The market hogs are still sleeping soundly, I’m a little early this morning. As I approach, I can see them snuggled snout to tail in their pig “donut” – a nest made of leaves and straw. The sound of the tractor startles them and they shoot out from the nest in four different directions, squealing in alarm as they run. We do this every morning. A waft of steam rises from their nest. I’ve tried before to give them shelter, but they prefer the pig donut. I once found a previous group of pigs lying in their snug donut covered with several inches of snow. Finally, they realize it’s me and rush back to the fence line, snorting happily and hungrily as I toss in their grain. While they nose around in their food, I fill their water buckets from the rain barrel, once again getting splashed with frigid water.
Pigs fed, I drive back to they hay bales to fill the cart with hay for Molly. It feels good to do the work of forking hay into the cart, finally generating some heat to warm my body. With a full cart, and a slightly warmed self, I drive back toward the house with Molly’s hay. She is waiting, not so patiently, where I left her on the fence line. I toss the hay over and give her a good scratch behind her ears. She’s too busy eating to pay me much mind, but I’ll stop back in later and give her a good brushing.
My final stop of the morning is to open the hoop house. It is always surprising how much warmer it feels in the hoop house, even with out a heater. I’m a little late getting it open, so the sun hitting the plastic has already formed a condensation that “rains” on me as I walk through the structure. Everything outside is frozen, but in here, it looks like spring.
All my chores done, I head back to the house for a warm cup of coffee. My toes are frozen, I can’t feel my fingers, I’m huffing a bit from trying to move quickly through the routine, and my stomach is rumbling from hunger. Having fed all the humans and animals in my care, I finally get to feed myself. There are plenty of things on my list to do today, the to do list is never complete, but first, coffee and warmth.

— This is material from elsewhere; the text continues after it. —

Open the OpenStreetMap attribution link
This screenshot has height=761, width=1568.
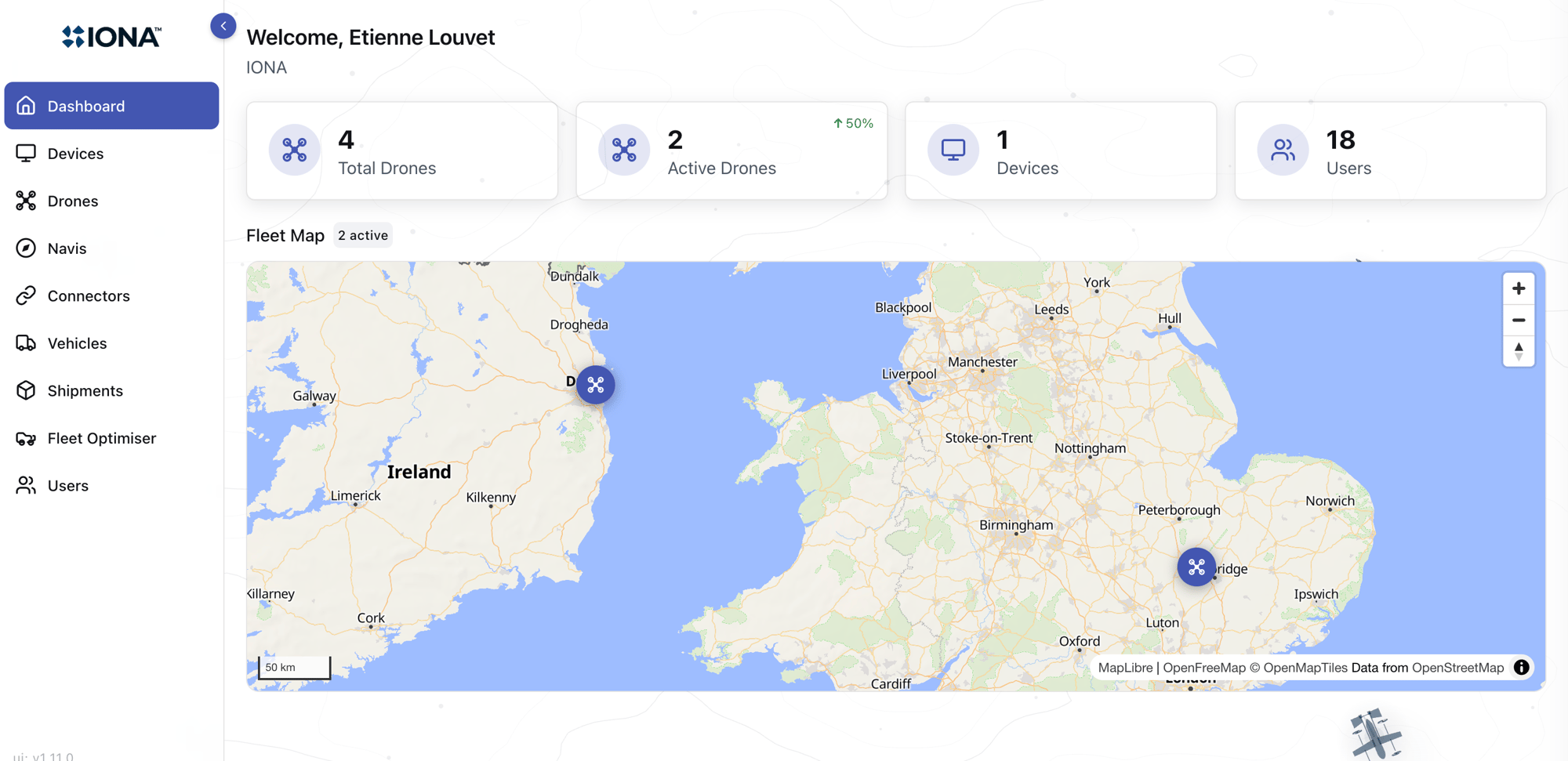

I suppose this may seem like an odd reflection to have about joy. I can see how this might come across as misery to most. Admittedly, it’s not my favorite part of being a farmer and I am known to engage in the favorite pastime of farmers everywhere – complaining about the weather. Still, there is much joy to be found here.I find joy in caring for these creatures of mine. The goats, an endless source of entertainment in their antics and mischief, but also the affectionate way they push against me or press their faces against mine. The earthy-ness of the pigs with their soulful eyes and the warmth that emanates from their rotund bodies. The gentleness of our cow and the peace I feel standing beside her. The ache in my muscles and the bitter cold sting in my hands, reminders that I am alive and able to do the job that I love another morning. The sense of pride in my work, a job well done, a life well lived. And finally the coffee, warming me from the inside, made sweeter by the morning’s work.